La urgencia que está imprimiendo el Gobierno a la aprobación de medidas de gran calado, sin importarle el consenso de la oposición y de los ciudadanos, es excesiva: las cesiones a los separatistas vascos y catalanes en pago a apoyos parlamentarios, la Ley de Educación que convierte el castellano en una lengua extranjera en territorios bilingües, el presunto Ministerio de la Verdad para perseguir la “desinformación”, la pretendida armonización fiscal, la priorización de la legislación antidesahucios, la insistencia en imponer una llamada Memoria Democrática de sesgo sectario y revanchista, la indisimulada obsesión de rebajar la mayoría parlamentaria necesaria para elegir un gobierno de los jueces políticamente controlado, y todo ello bajo un estado de alarma que da al presidente poderes autocráticos durante 6 meses, augura un futuro democrático ciertamente preocupante. Que este Gobierno, haciendo gala de un comportamiento propiamente iliberal, sostenga todo su discurso político en la palabra democracia resulta todo un contrasentido que resulta difícilmente asumible.

La realidad es que estamos asistiendo a un proceso de carácter destituyente, a una sistemática deconstrucción del Estado que parece no tener freno y que tendrá una repercusión evidente en la previsible situación social que se avecina. A tenor de las cifras que se manejan en el cuadro macroeconómico la situación en las familias en los próximos meses puede hacerse dramática.Se prevé una deuda pública superior al 120%, un déficit del 14 %, un paro del 20 % y el covid-19 nos ha dejado ya unos datos solventes de más de 60.000 muertos.

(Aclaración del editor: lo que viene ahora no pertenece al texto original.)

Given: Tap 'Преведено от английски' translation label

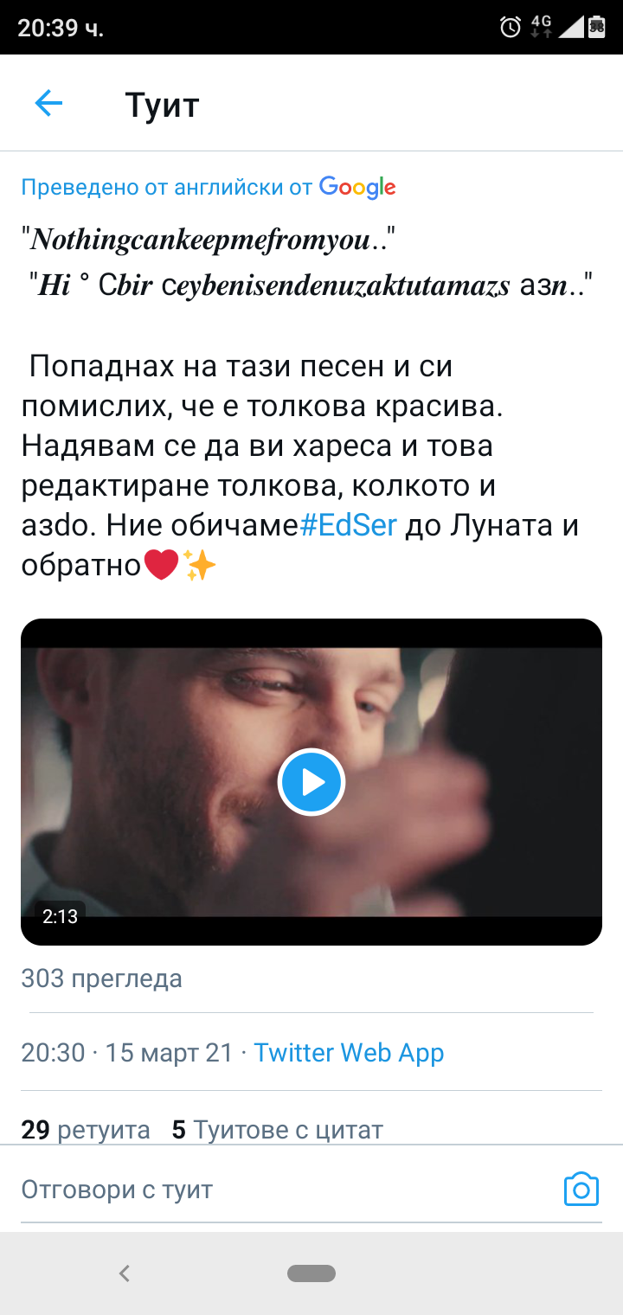Looking at the screenshot, I should pos(167,187).
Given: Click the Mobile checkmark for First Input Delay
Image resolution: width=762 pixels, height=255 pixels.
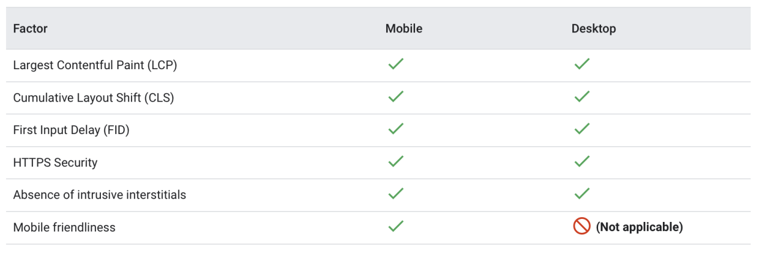Looking at the screenshot, I should [x=395, y=129].
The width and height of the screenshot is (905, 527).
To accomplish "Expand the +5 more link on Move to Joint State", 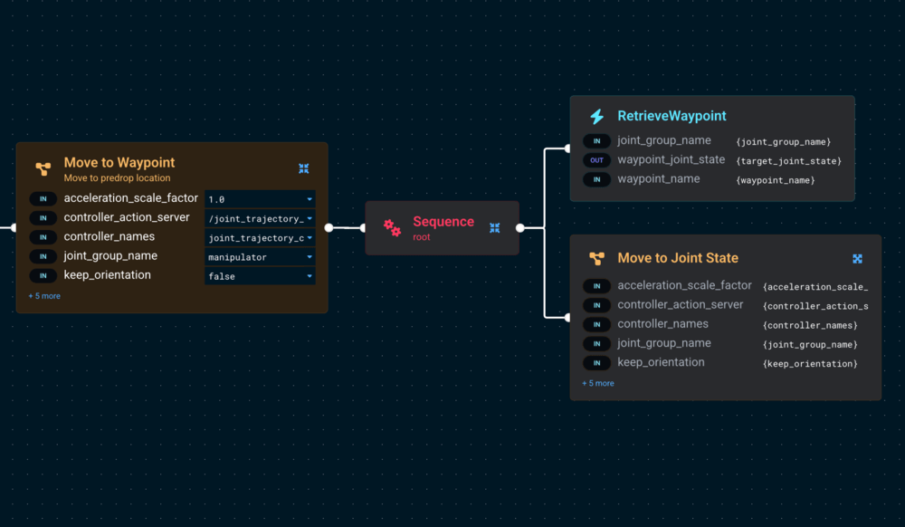I will click(x=598, y=383).
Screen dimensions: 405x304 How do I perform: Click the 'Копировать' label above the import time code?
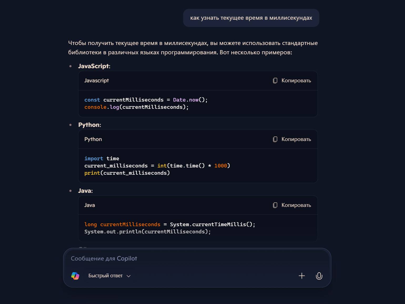(296, 139)
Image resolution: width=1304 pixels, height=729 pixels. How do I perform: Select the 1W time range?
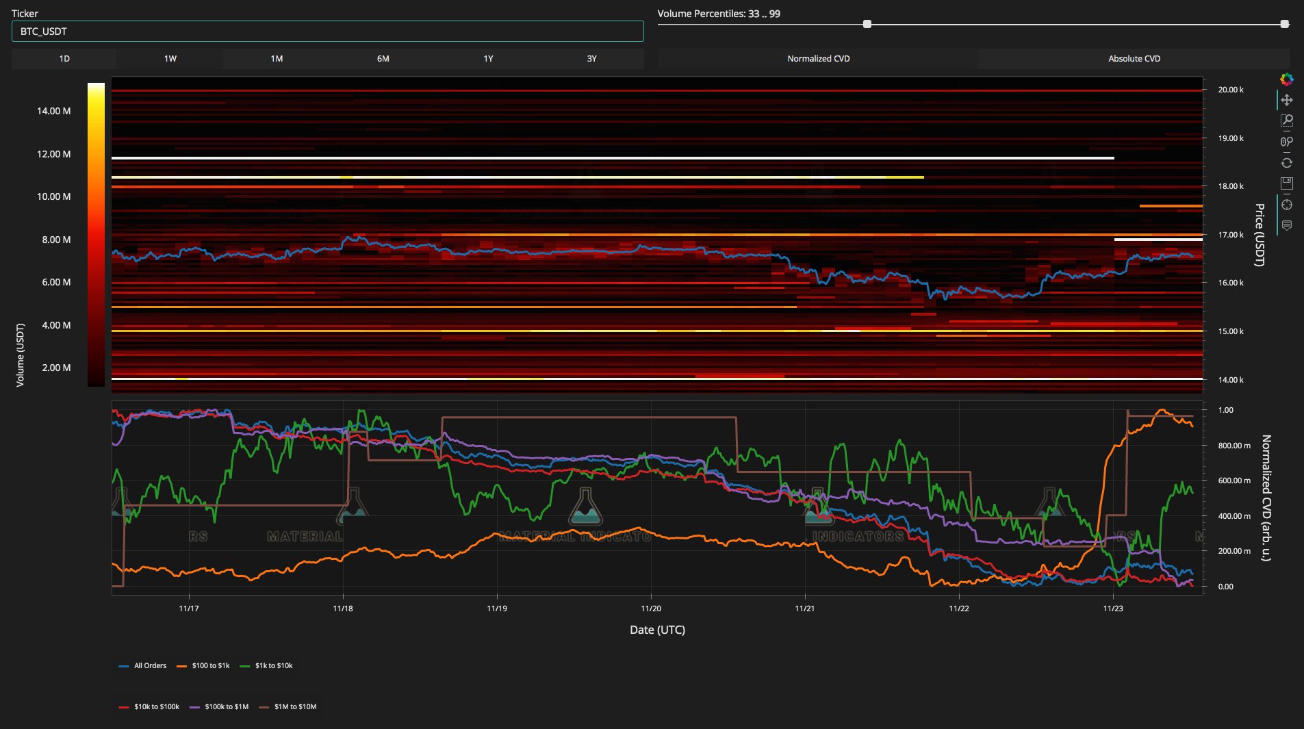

Ante este panorama no es sorprendente que los ciudadanos vivan una crisis de confianza en la política y en los políticos, máxime cuando los partidos parecen comportarse ignorando que están obligados a cumplir su función de legitimación democrática del sistema político. Sociedad Civil Malagueña no puede pretender suplantar el papel esencial que corresponde a los partidos, pero su misión no puede ser otra que reflejar el malestar de los ciudadanos.Los que estamos fuera del juego profesional de la política también tenemos la obligación de denunciar los vicios del sistema y acompañar esta labor de la aportación de soluciones.

En la difícil situación por la que atravesamos creemos llegado el momento de movilizar a los ciudadanos en un movimiento cívico que les una por encima de las ideologías y salve la Constitución, la unidad de España y el sistema de libertades que consagra el Estado de Derecho. La crisis política de hoy no se puede resolver en la confrontación izquierda-derecha, sino en la opción Constitución o Populismo. Es en esta dicotomía donde la presencia de la Sociedad Civil organizada es capital para hacer vascular la situación en favor del constitucionalismo y en pro de un Gobierno de unidad nacional que permita salir a flote de la situación en la que estamos encallados.

Se trata de construir un nuevo consenso que nos evite hundirnos de nuevo en la dialéctica de las dos España, donde una mitad del país someta a la otra mitad. Se trataría de una nueva Transición, donde sobrarían debates extemporáneos, en este momento, como el de Monarquía o República. Tenemos que ser conscientes que el país ya no funciona, por eso este aliento regenerador tiene que ir acompañado de una propuesta de reformas que cambien la estructura del país, empezando por la Ley Electoral, porque si no renovamos la clase política es imposible pensar en transformación alguna que pretenda modificar el Sistema de Justicia, el modelo territorial, la Educación o la propia Constitución, cuya necesaria reforma no equivaldría a abrir un nuevo proceso constituyente, tal como están anunciando algunos miembros del Gobierno. Se hace urgente también redimensionar el Estado eliminando el gasto público improductivo. Los ciudadanos son conscientes de que sobran políticos en todas las Instituciones, así como asesores, Administraciones paralelas, Agencias, Fundaciones, Consorcios y nóminas que no aportan valor añadido.

Las Sociedades Civiles organizadas tienen por delante una ingente labor de pedagogía social y política, que incluye el abordar el mayor trastorno moral que sufre la sociedad española, que no es otro que el hecho de que un alto porcentaje de españoles han aceptado convivir colectivamente con la mentira política.